7. The Band, Winterland Ballroom, San Francisco, Calif., November 25, 1976
After a lifetime on the road, The Band staged a grand farewell and got promoter Bill Graham to throw the show and Martin Scorcese to make the movie. Graham had transformed the dirty old ice rink called Winterland for the occasion. He rented hedges and potted plants. He hired a string orchestra to play waltzes. He laid out a Thanksgiving turkey dinner with all the trimmings (backstage, producers painted a room white, hung noses cut off dime store masks on the walls and ran a tape loop of someone sniffing). Pieces of scenery from the local opera company’s “La Traviata” hovered over the stage, scrupulously illuminated for the filming of the evening’s events. Following a routine set by The Band, the first guest was Canadian rock and roll wildman Ronnie Hawkins, where it all started for The Hawks.
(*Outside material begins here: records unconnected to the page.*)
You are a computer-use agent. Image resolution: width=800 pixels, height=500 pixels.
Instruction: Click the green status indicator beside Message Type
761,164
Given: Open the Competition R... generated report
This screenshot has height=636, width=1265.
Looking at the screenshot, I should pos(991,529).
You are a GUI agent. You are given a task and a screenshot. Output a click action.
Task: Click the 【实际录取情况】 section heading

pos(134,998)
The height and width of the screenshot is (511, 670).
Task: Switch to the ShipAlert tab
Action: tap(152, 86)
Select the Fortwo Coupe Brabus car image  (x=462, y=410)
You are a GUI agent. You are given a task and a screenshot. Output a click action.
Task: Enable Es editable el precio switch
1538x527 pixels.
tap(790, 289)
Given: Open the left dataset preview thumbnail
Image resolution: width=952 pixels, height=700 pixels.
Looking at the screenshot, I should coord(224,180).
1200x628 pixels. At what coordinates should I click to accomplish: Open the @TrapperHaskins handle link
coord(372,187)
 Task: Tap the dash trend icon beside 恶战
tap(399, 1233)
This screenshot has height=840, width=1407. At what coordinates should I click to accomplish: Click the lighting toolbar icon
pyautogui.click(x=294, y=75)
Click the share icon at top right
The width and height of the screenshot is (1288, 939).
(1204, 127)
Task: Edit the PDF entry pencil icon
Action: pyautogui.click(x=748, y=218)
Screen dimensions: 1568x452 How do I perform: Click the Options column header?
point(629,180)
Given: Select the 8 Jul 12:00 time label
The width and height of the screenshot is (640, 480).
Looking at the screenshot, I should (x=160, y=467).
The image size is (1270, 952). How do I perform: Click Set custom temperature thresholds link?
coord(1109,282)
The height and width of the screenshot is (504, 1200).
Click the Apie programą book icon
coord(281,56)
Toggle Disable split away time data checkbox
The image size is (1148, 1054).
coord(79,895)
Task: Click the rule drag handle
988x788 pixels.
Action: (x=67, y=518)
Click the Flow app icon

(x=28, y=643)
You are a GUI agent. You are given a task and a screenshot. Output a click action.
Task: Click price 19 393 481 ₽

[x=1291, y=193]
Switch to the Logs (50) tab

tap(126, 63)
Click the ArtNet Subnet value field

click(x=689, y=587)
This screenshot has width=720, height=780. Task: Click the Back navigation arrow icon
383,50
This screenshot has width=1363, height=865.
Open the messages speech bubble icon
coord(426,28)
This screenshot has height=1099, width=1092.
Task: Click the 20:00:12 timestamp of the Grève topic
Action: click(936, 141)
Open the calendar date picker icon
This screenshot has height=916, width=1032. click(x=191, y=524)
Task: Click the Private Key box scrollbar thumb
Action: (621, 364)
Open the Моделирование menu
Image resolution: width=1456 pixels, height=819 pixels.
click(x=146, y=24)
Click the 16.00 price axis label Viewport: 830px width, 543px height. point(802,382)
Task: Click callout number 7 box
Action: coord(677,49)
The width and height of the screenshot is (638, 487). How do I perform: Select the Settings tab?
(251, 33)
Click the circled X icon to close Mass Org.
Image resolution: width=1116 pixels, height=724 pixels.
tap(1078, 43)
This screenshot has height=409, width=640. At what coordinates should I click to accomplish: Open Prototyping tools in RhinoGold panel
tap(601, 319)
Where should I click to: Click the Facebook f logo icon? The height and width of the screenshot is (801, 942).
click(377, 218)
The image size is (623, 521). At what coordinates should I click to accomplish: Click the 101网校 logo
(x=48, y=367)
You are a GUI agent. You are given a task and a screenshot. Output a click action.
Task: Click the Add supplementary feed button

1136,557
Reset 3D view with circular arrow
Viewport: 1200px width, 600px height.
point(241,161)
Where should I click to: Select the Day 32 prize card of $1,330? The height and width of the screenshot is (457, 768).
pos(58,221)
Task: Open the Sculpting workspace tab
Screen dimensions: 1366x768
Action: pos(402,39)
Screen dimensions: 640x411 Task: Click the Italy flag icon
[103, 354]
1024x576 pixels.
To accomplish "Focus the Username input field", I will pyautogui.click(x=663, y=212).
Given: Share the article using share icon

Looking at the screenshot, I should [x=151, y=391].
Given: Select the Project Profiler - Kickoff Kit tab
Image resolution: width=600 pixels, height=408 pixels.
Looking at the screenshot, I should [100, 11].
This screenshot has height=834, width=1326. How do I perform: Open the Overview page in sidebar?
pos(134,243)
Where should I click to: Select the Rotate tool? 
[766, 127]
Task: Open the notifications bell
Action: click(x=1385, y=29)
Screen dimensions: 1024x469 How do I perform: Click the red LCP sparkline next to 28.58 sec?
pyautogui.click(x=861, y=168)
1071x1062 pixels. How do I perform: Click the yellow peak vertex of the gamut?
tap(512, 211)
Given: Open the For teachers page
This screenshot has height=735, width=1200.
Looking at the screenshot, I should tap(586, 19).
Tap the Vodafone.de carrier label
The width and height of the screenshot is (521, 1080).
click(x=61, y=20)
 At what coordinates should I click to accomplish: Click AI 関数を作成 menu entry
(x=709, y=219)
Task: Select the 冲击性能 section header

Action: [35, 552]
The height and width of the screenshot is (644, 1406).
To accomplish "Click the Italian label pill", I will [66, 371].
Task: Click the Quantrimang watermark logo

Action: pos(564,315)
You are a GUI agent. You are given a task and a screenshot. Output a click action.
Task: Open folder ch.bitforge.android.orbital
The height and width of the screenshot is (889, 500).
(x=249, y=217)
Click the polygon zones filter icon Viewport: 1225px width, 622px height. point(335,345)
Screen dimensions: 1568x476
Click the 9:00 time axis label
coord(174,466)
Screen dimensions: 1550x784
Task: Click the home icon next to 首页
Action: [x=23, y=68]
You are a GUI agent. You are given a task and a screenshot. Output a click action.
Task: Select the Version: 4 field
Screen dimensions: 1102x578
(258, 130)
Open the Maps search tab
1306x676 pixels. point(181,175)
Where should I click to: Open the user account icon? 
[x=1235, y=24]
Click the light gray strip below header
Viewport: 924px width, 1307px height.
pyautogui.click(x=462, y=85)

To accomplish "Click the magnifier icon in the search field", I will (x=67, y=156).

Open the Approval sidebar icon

Dr. John, Paul Butterfield, Muddy Waters and Eric Clapton warmed up the crowd for Joni Mitchell and Neil Young. Neil Diamond, not yet camp enough to be ironic who had recently finished recording an album produced by Robbie Robertson, got a shot. Van Morrison blew the place apart with “Tura Lura Lura,” done as a duet with keyboardist Richard Manuel and a “Caravan” for the ages. The Dylan finale gave the evening its cathartic emotional release – Bob Dylan and The Band reunited one last time – leading to the inevitable all-cast “I Shall Be Released,” including – where’d they come from? – Ronnie Wood and Ringo Starr. Dylan and Morrison shared one microphone with Robertson; Mitchell and Young another with Rick Danko; Dr. John and Neil Diamond flanking one side of another mic, Clapton and Butterfield on the other. The old ice rink never had a finer moment. Joel Selvin

6. The Beatles, Shea Stadium, Flushing, N.Y., August 8, 1965
Why the Beatles at Shea? Because, until then, a “big show” was a movie theatre with 15 different acts. Because Elvis was playing rodeos. Because nobody could even conceive of a band filling a 50,000 seat stadium. How did it happen? Sid Bernstein, the mad genius, pulled-off this crazy idea. He had booked The Beatles (sight unseen!) into Carnegie Hall, just because he was stationed in London during the War and loved the English sensibility, so he followed the London newspapers and read about this crazy band from Liverpool that was filling the halls of the UK with screaming teenagers.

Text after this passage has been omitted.